Raw rows
....

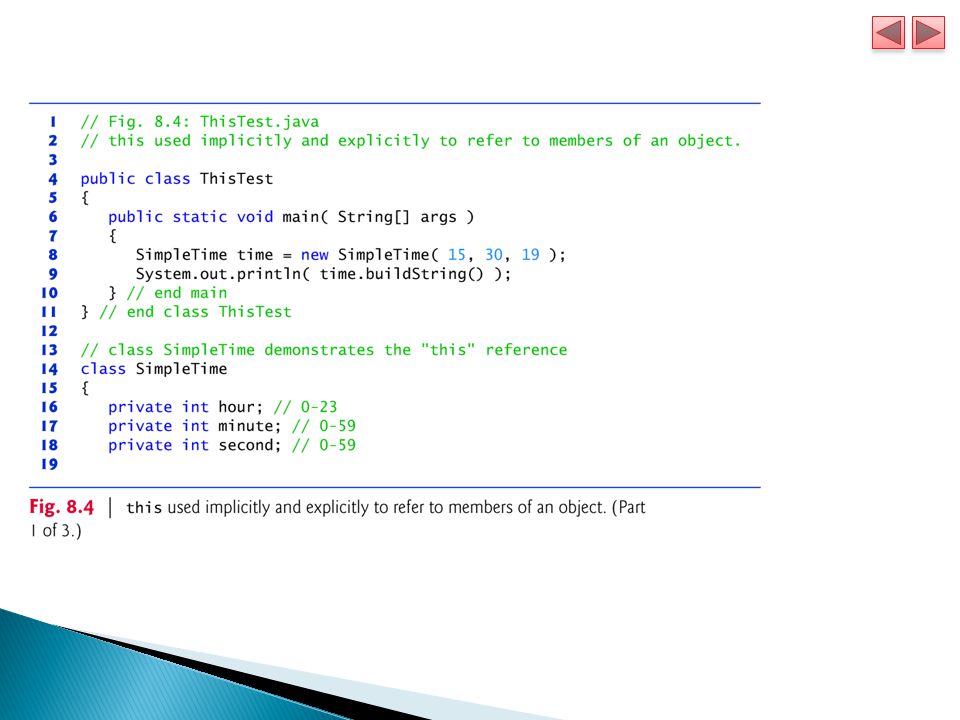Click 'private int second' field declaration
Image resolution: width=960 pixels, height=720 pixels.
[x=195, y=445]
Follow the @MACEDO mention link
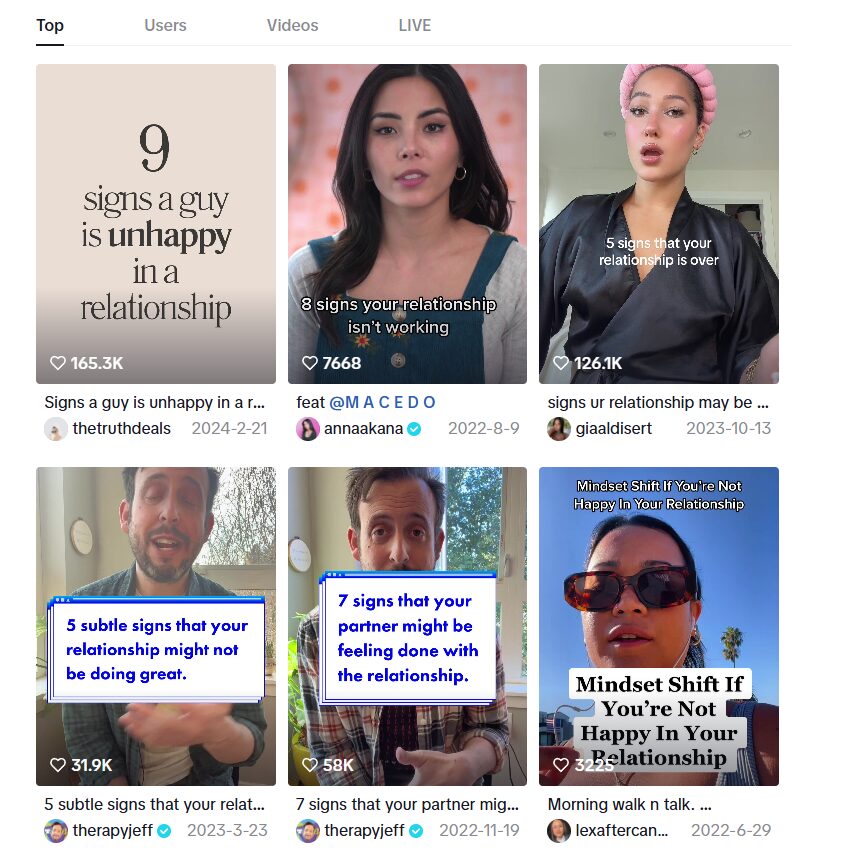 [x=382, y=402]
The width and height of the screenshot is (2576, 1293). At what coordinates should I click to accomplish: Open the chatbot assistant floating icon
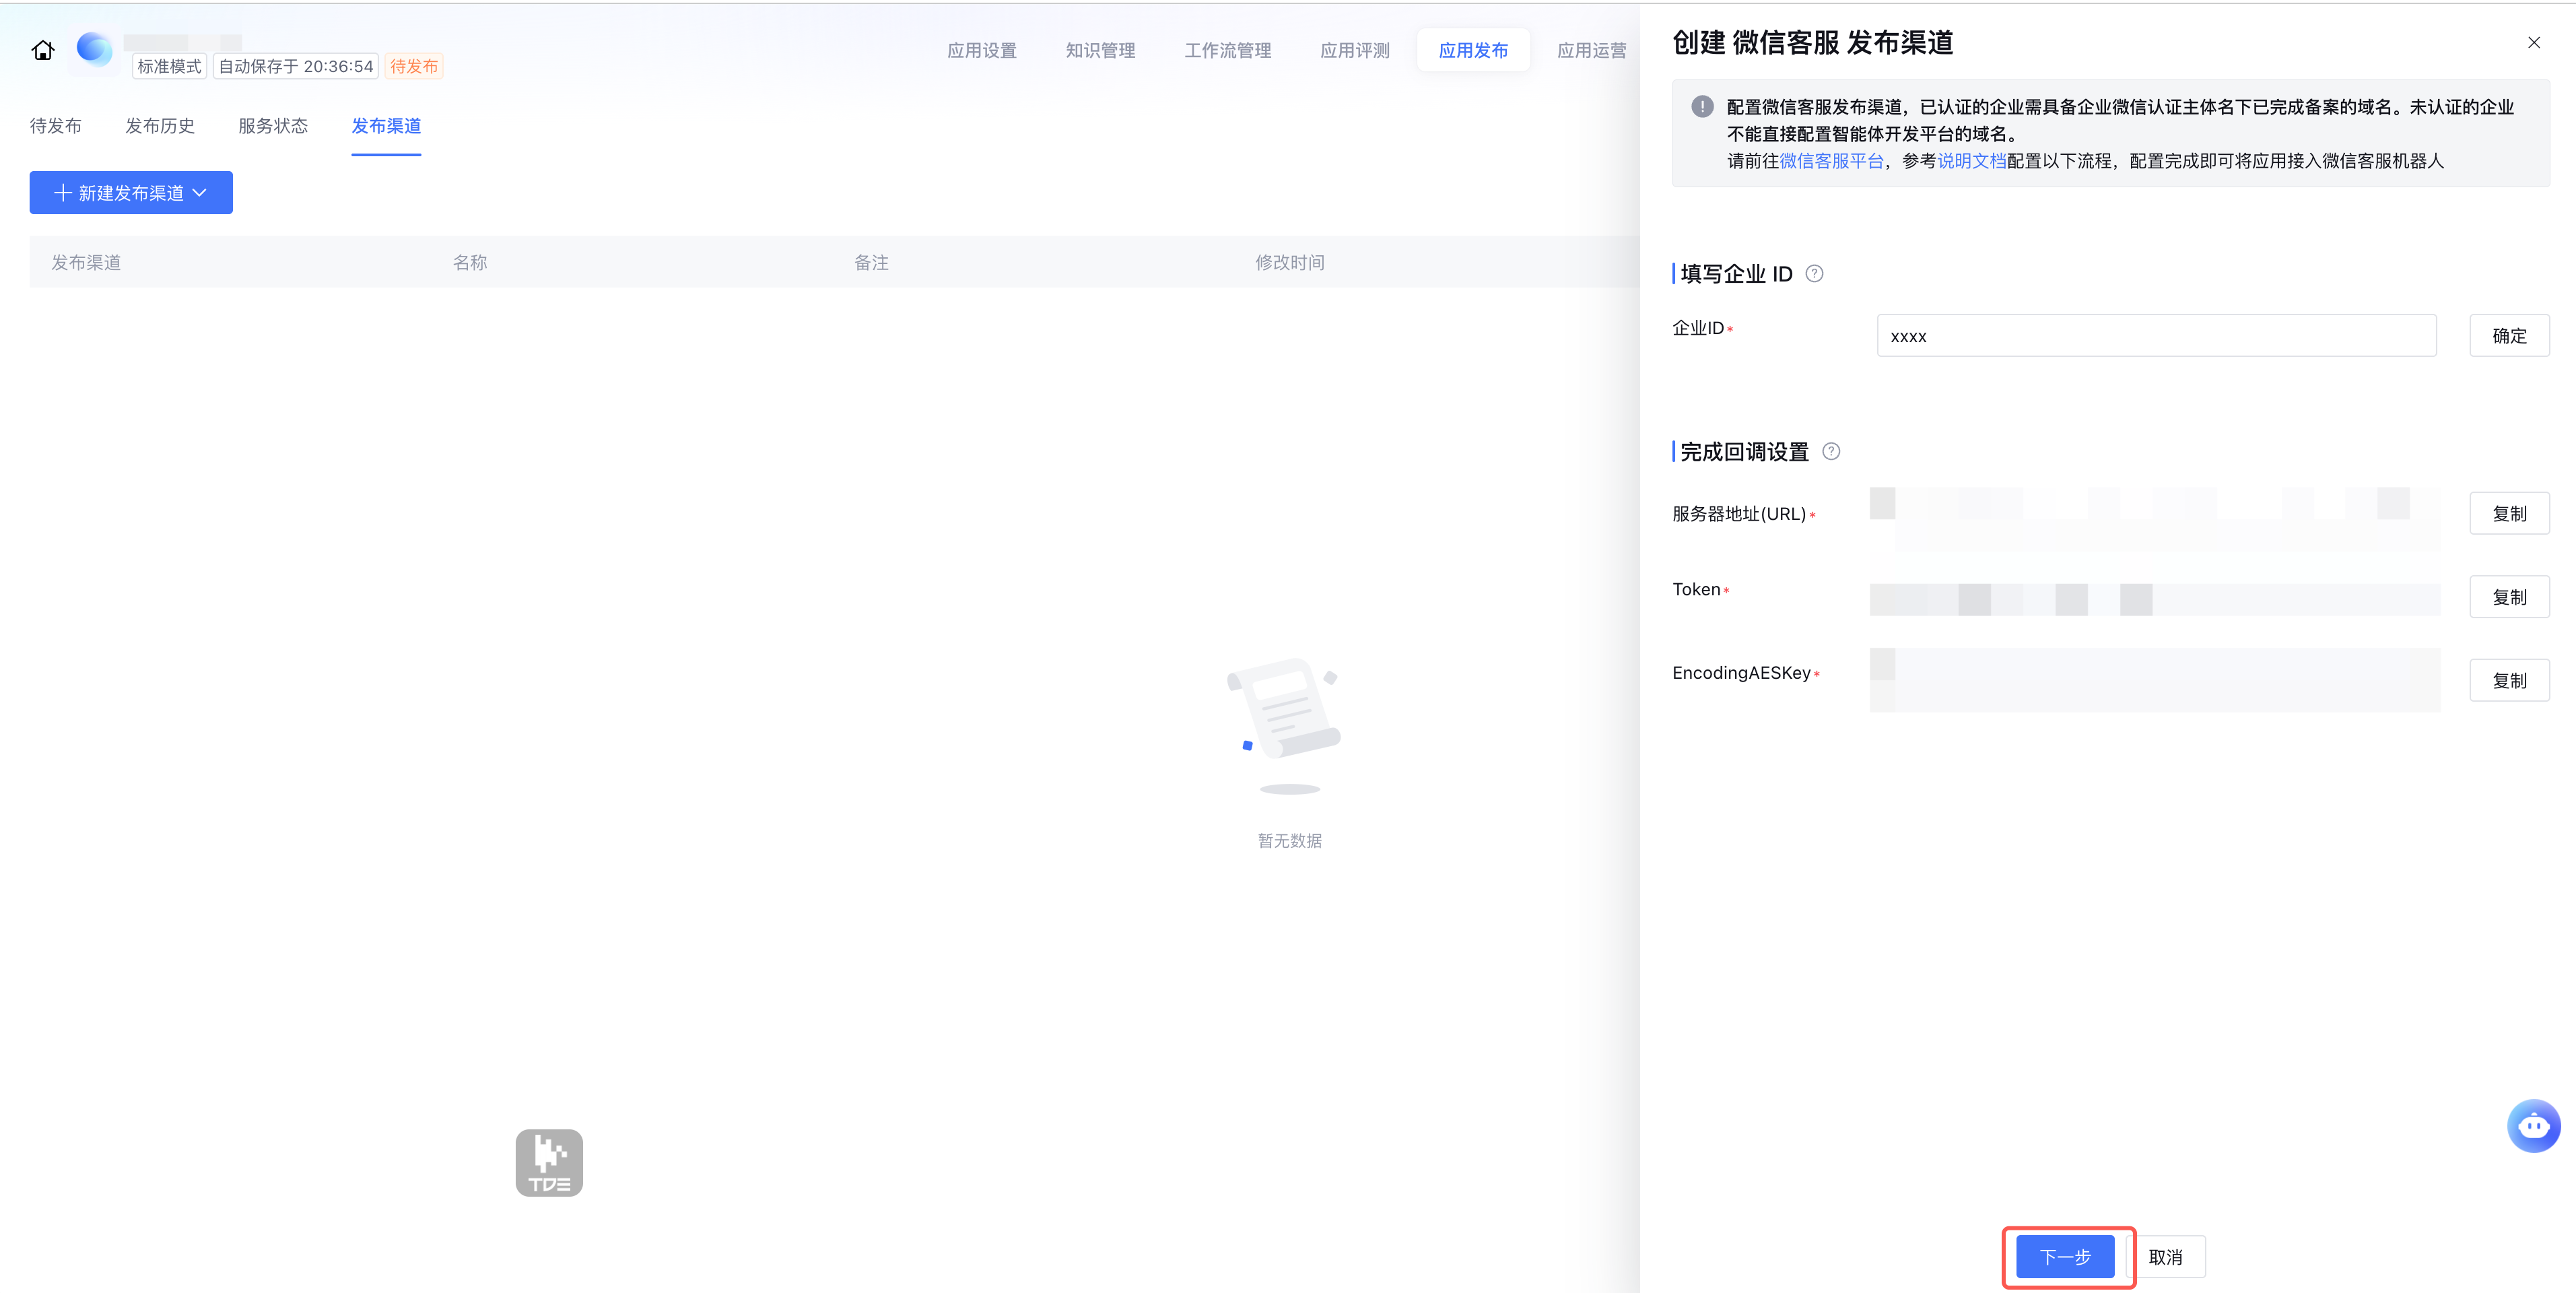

....

Identify every line in the rows above that contains the string "width", and copy each of those lines. Matching is case-sensitive.

## EXERCISE ANSWER
Image resolution: width=960 pixels, height=720 pixels.
The width and height of the screenshot is (2576, 1293). At what coordinates should I click to accomplish: Open the chatbot assistant floating icon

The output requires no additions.